● WHAT YOU HAVE TO DO
Repeat the data word for word. Do not include the pictures.

#### THE INPUT ####

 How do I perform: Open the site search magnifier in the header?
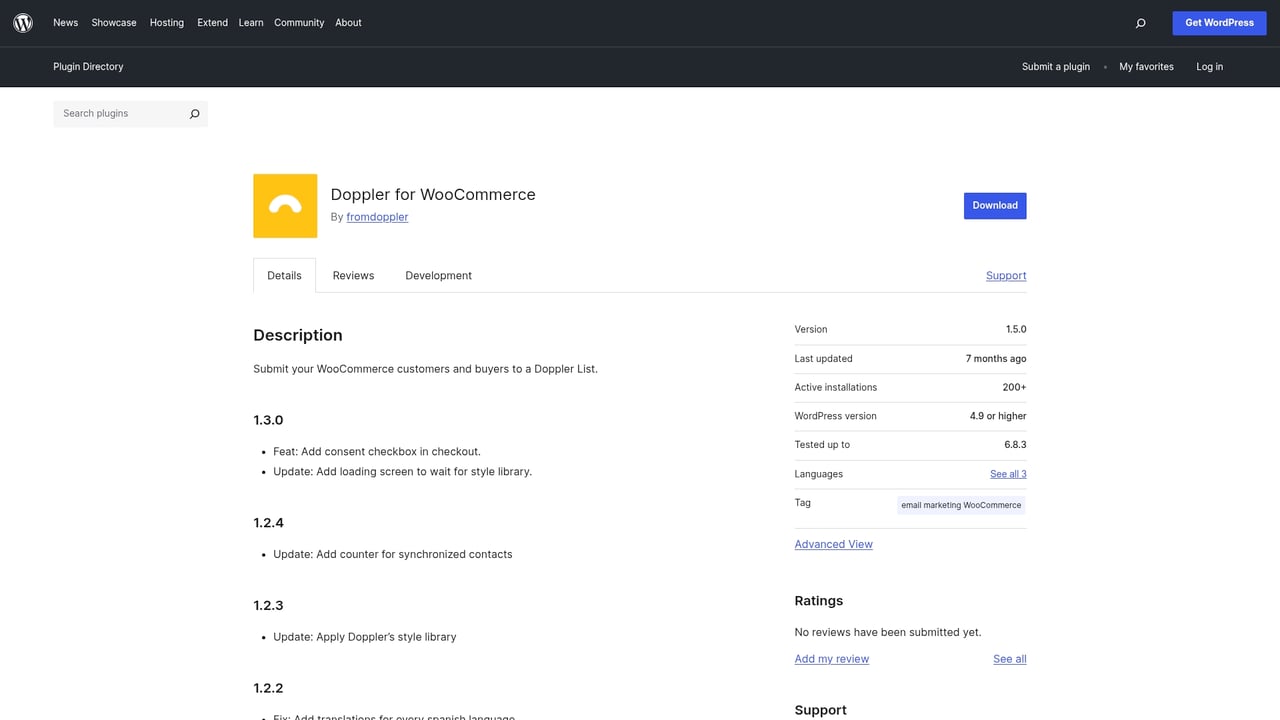1140,22
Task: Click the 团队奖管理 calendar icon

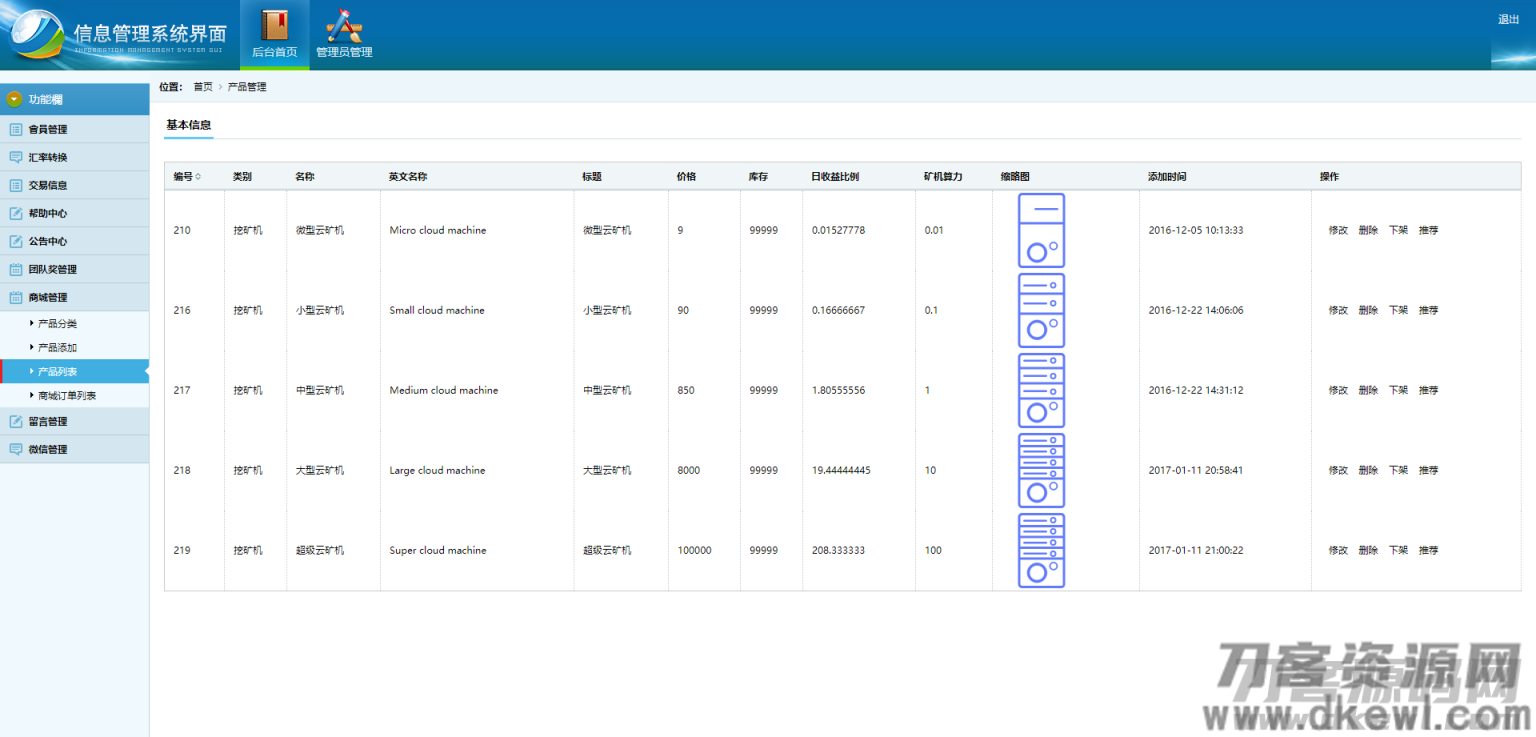Action: point(16,269)
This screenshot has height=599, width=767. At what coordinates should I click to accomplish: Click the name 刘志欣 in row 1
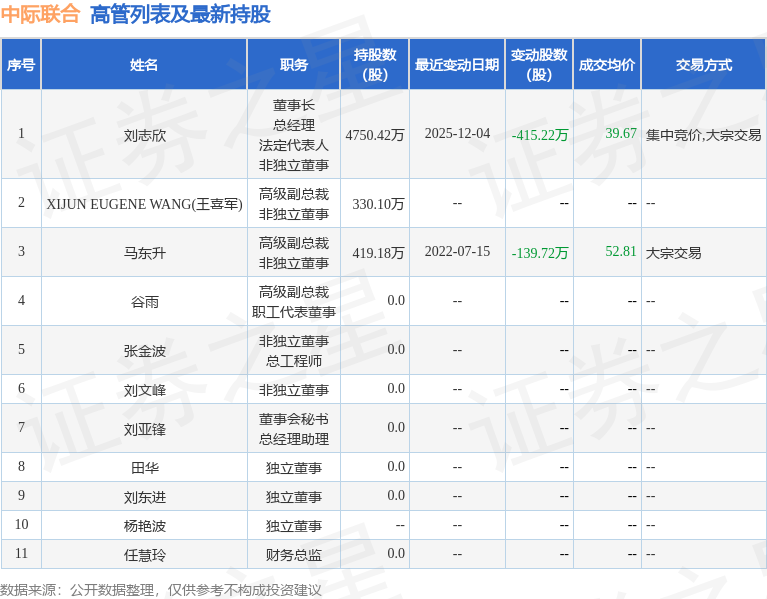144,135
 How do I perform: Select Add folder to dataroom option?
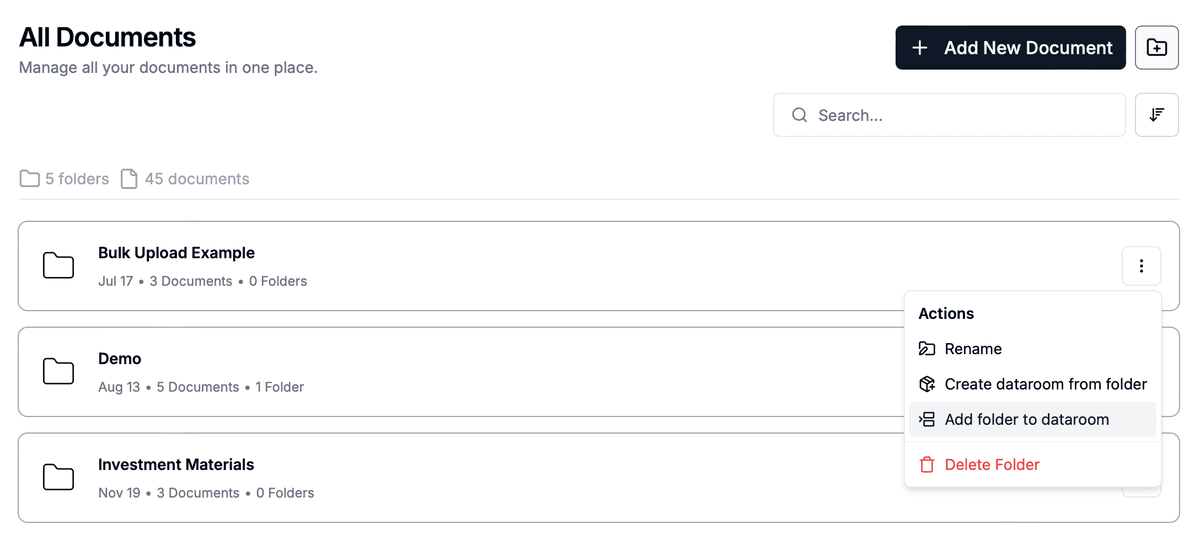click(x=1026, y=419)
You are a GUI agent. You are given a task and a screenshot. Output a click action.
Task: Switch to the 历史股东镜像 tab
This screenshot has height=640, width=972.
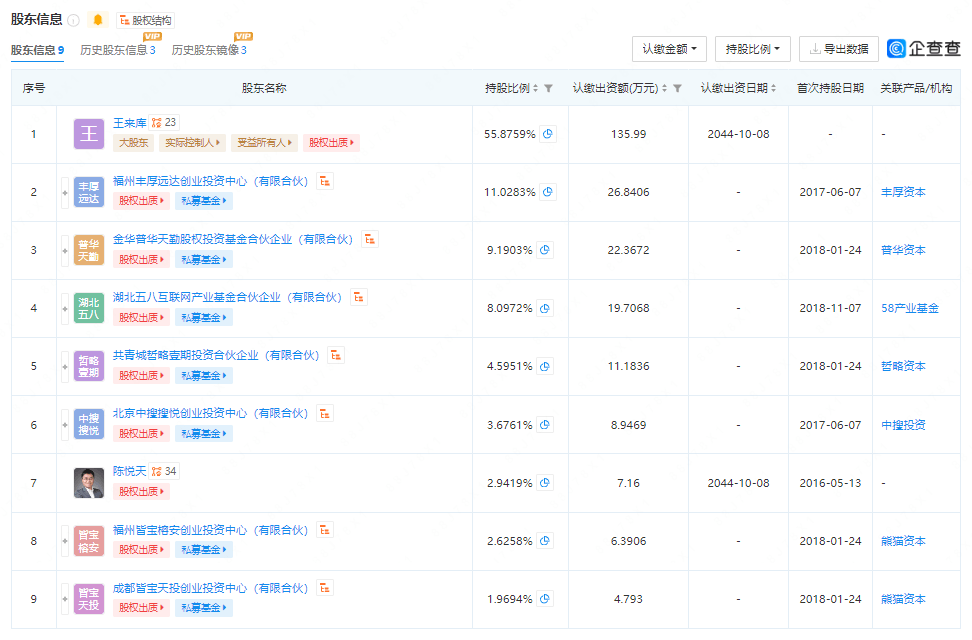[208, 50]
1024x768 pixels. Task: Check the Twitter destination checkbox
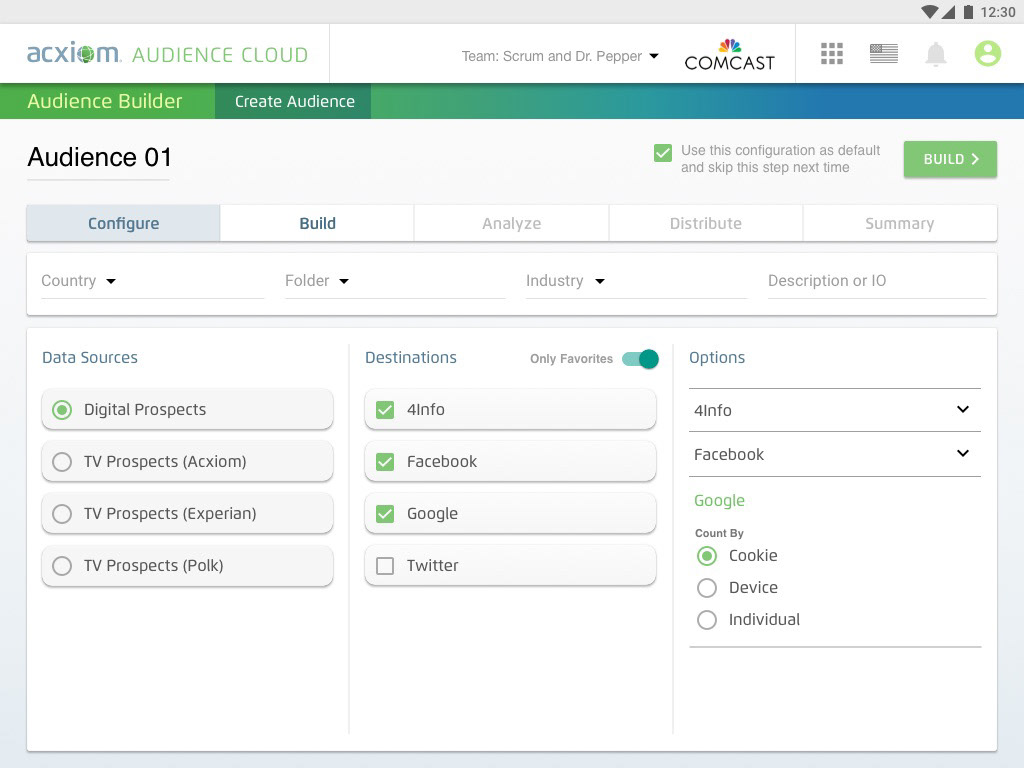click(385, 566)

####

● WRITTEN REPLY
 How do I perform: Open the site search magnifier in the header?
1140,22
Task: Click the 团队奖管理 calendar icon

Action: point(16,269)
This screenshot has height=599, width=767. At what coordinates should I click to accomplish: Click the name 刘志欣 in row 1
144,135
 How do I perform: Select Add folder to dataroom option?
click(x=1026, y=419)
You are a GUI agent. You are given a task and a screenshot. Output a click action.
Task: Switch to the 历史股东镜像 tab
This screenshot has height=640, width=972.
[208, 50]
1024x768 pixels. Task: Check the Twitter destination checkbox
click(385, 566)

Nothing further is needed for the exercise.